You know, I hated it at first, but now I actually love the one unit per hex. It actually forces players to think tactically and strategically as to how they are going to maneuver their units to get the maximum effectiveness out of them. It means you have to think about every single move you make instead of just building an army and sending them at the enemy like in previous Civ games.
 
I liked it at first and then I stopped liking it as soon as stacks of doom turned into carpets of doom.

The best implementation I've seen yet of it was Endless Legend where units were grouped into armies, and if two armies encountered each other then they unfolded into a small instance using the world map terrain as the battlefield and 1upt rules.
 
You know, I hated it at first, but now I actually love the one unit per hex. It actually forces players to think tactically and strategically as to how they are going to maneuver their units to get the maximum effectiveness out of them. It means you have to think about every single move you make instead of just building an army and sending them at the enemy like in previous Civ games.

I liked the idea, the problem was that the maps were far too small (in terms of number of tiles) for the whole strategic and tactical maneuvering to really work. If the game had been on a scale such that there were, say, 20 tiles between neighboring cities instead of 5-6, then 1UPT could've been great, but as it was there just wasn't the space.
 
I liked the idea, the problem was that the maps were far too small (in terms of number of tiles) for the whole strategic and tactical maneuvering to really work. If the game had been on a scale such that there were, say, 20 tiles between neighboring cities instead of 5-6, then 1UPT could've been great, but as it was there just wasn't the space.

Eh, I never had a problem with map size hindering movement. Of course I always, always, always play on the huge Earth map and never play on randomly generated maps.
 
It's a pretty common problem but I feel the root issue here is not actually 1UPT rather crappy AI that forces the programmers to give massive bonuses to the AI. This encourages the AI to spam out massive carpets of units then use them poorly. Another tragic side effect of crappy AI is that it doesn't know how to use the carpets it has and even if you are not at war with them, you won't be able to move across the map due to blockages caused by poorly positioned carpets of units.

Playing on custom and/or huge maps will ameliorate this issue to a huge extent.
 
So I broke down and bought Starships just to check it out, and I honestly don't see what all the hate is about. Sure, it's not the most mind blowing game out there, but I'm still having a pretty fun time playing it.

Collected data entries
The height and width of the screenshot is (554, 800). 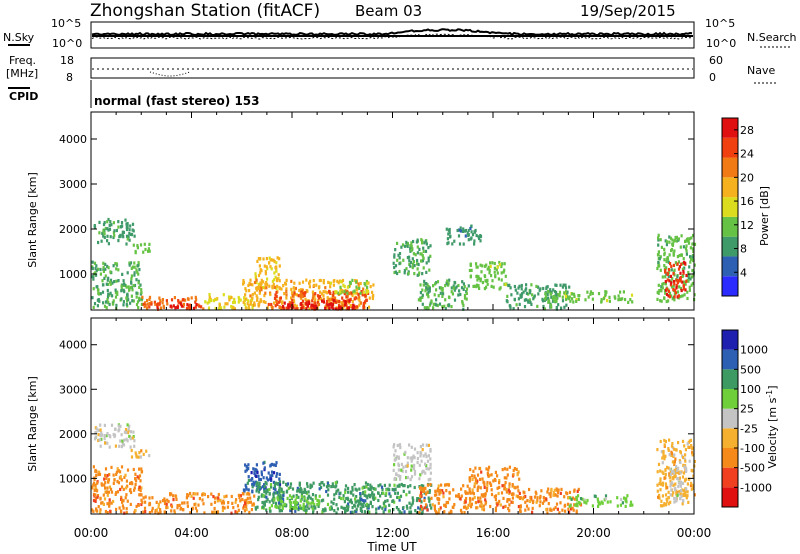 What do you see at coordinates (66, 24) in the screenshot?
I see `n-sky-tick-top: 10^5` at bounding box center [66, 24].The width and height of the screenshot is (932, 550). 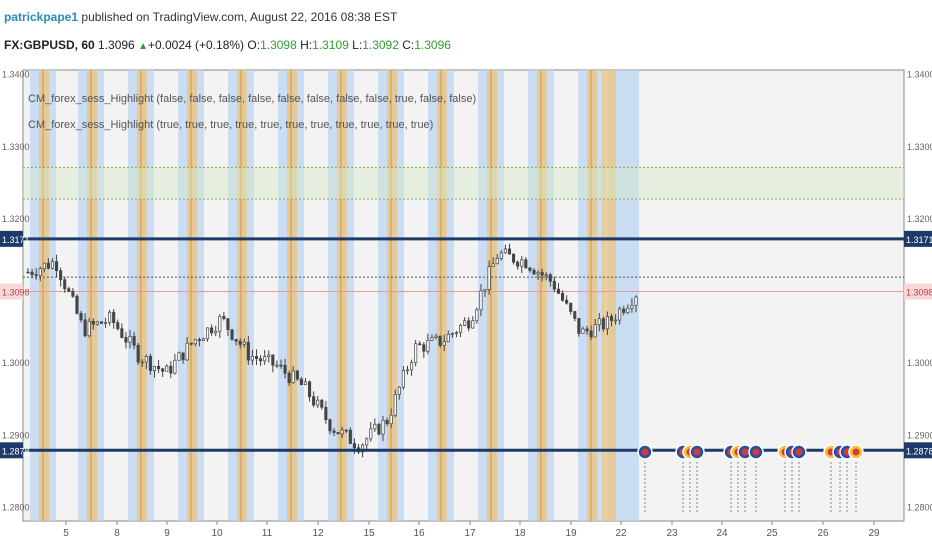 What do you see at coordinates (16, 75) in the screenshot?
I see `left-tick-label: 1.3400` at bounding box center [16, 75].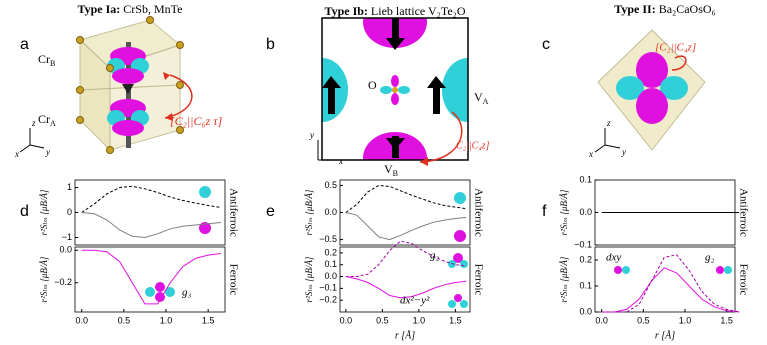  What do you see at coordinates (415, 301) in the screenshot?
I see `series-label: dx²−y²` at bounding box center [415, 301].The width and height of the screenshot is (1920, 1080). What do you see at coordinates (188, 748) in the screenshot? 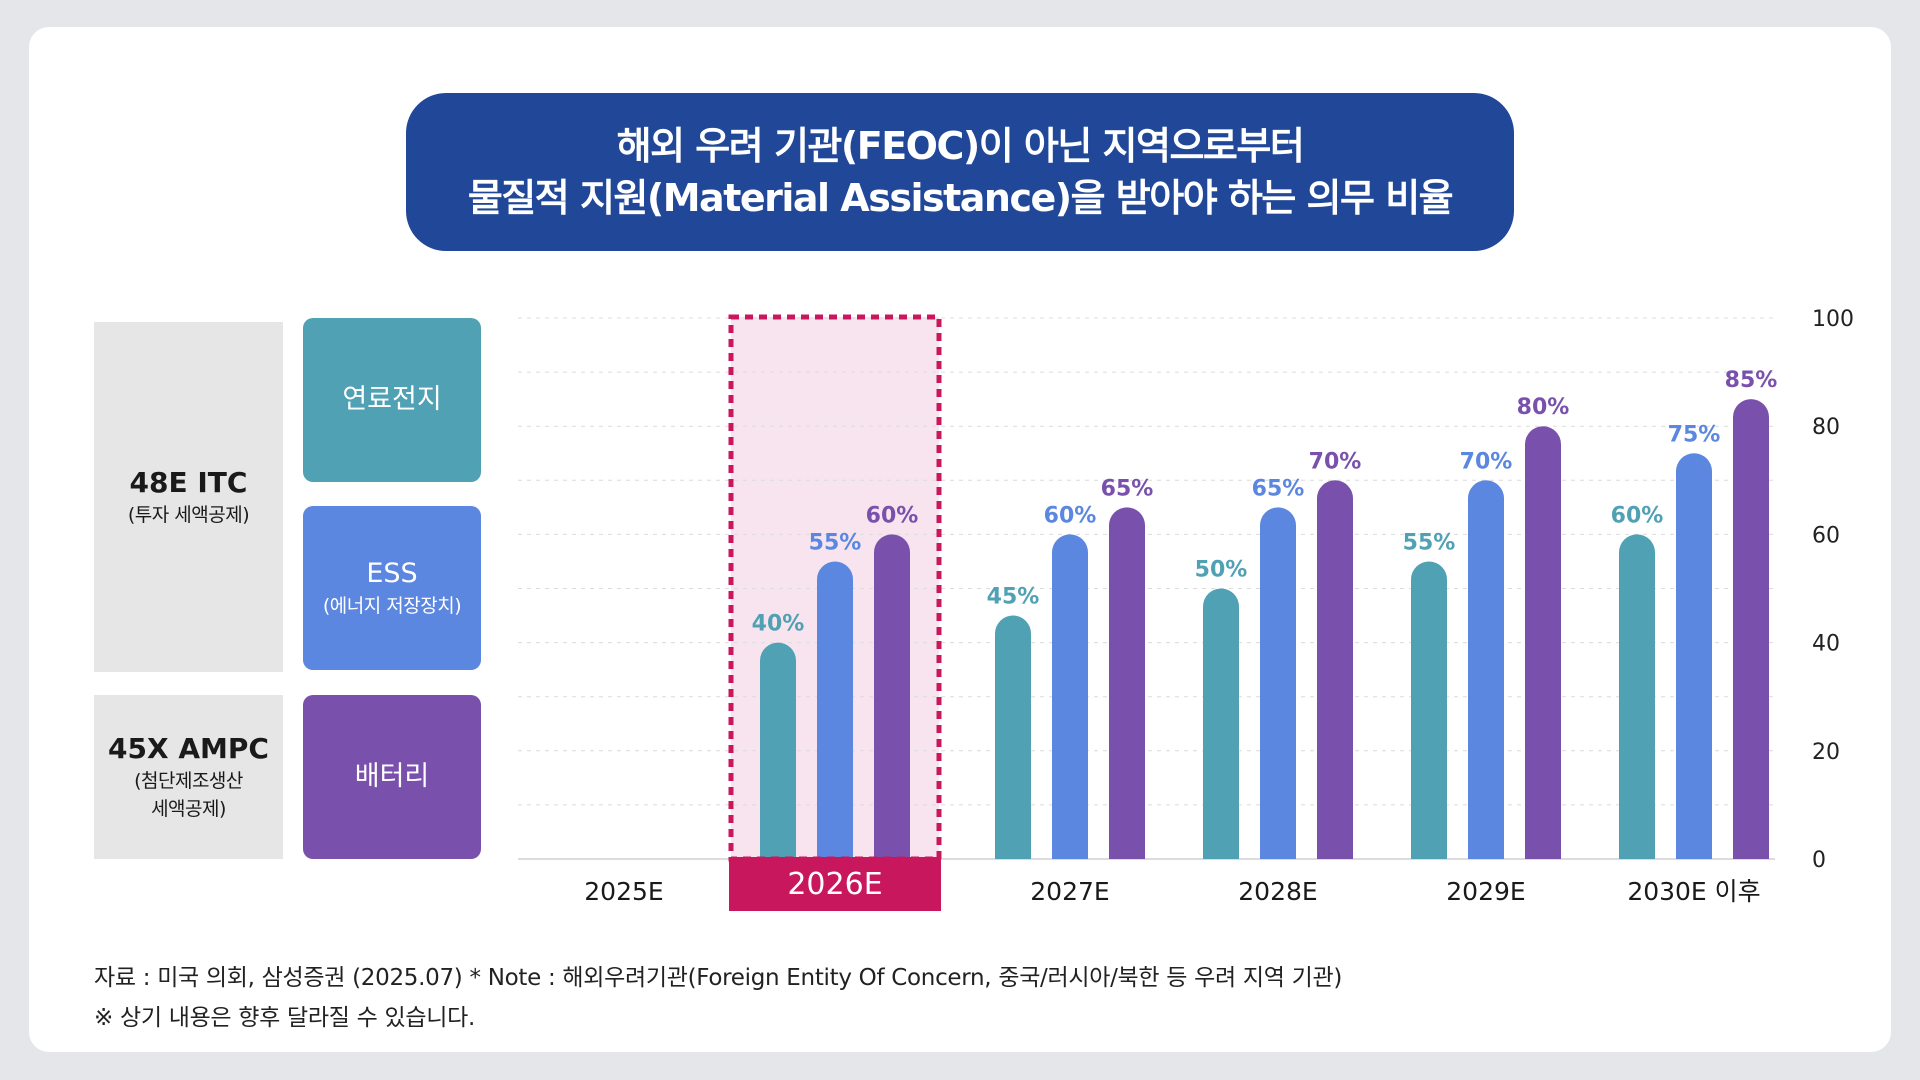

▶ _What to work on_
A – How would you render this sentence from the forum discussion about one unit per hex in Spanish: "Playing on custom and/or huge maps will ameliorate this issue to a huge extent."?
B – Could you carry on the forum discussion about one unit per hex, picking up right after its final sentence?

▶ _Answers per task_
A – Jugar en mapas personalizados y/o enormes mejorará este problema en gran medida.

B –
Personally, I think all the hate towards this game comes from the fact that people had unrealistic expectations. Everything I've been reading gives me the impression that people were expecting a proper Civilization game set in space just because it had the Sid Meier name on it, and that's never what this game was intended to be. Once you take that expectation away, and judge the game on it's own, it's actually not that bad. It's obviously a casual game, meant as a time waster and it fills that role quite well in my opinion. I have been playing it while waiting for other, much larger games to download and install.
 
I've been investing a lot of time into Squad in between sessions of Rome II.

Is it weird that I'd rather be a squad member than the leader? Even though I can be a decent SL, I'd rather not play as one most of the time :p
 
Returned to playing XCOM Enemy Within after rage quitting it two weeks ago. I'm actually doing decent. I have four satellites up, MEC troopers are online, and recently I kicked but in Sydney Australia without my troopers. I faced 3 sectoids, 3 thin men, three robot thingies, and two seekers, and finished them all without taking losses, and only one unit got lightly wounded. Probably my best battlefield performance so far.

Of course, this game, I also lost Egypt, and four squaddies in a brutal rescue civilians mission which I failed, but it isn't a loss I can't bounce back from.

Also been playing Civ5 with the more cities mod. Lovely, just lovely. UPT is an annoying mechanic which leads to alot of traffic jams, but it isn't unbearable. I just wish my workers could stack and work on improvements together.
 
I'm planning on doing an epic Civilization saga in which I attempt to form a story of my civilization across Civilization V, Beyond Earth, and Starships. To do this, I have grouped all the Civ V civilizations to correspond to one of the sponsors in Beyond Earth, which will then correspond to a federation in Starships. For Civ V, I will play as a random civ against all random opponents on the huge Earth map with only the Science victory enabled to act as a lead-in to Beyond Earth. If I win, then I will move on to Beyond Earth and play as the sponsor that corresponds to my randomly selected civilization in Civ V and my opponents will also correspond to the randomly selected opponents in Civ V. Prior to playing Beyond Earth I will randomly select an affinity to follow, which will dictate what type of victory I go for and will determine which affinity I play as in Starships if I win my game of Beyond Earth.

Here are the civilization/sponsor associations I came up with according to what I have read about the background for the sponsors in Beyond Earth (for civs that don't have a direct correlation with a sponsor, I went with the one that made the most sense geographically):

Al Falah: Morocco, Assyria, Persia, Carthage, Arabia, Egypt, Ottomans
INTEGR: Germany, Austria
North Sea Alliance: Celts, England, Sweden, Netherlands
Chungsu: Japan (because Japan is not stated to be part of the Pan Asian Cooperative, and there is no Korean civ in Civ V)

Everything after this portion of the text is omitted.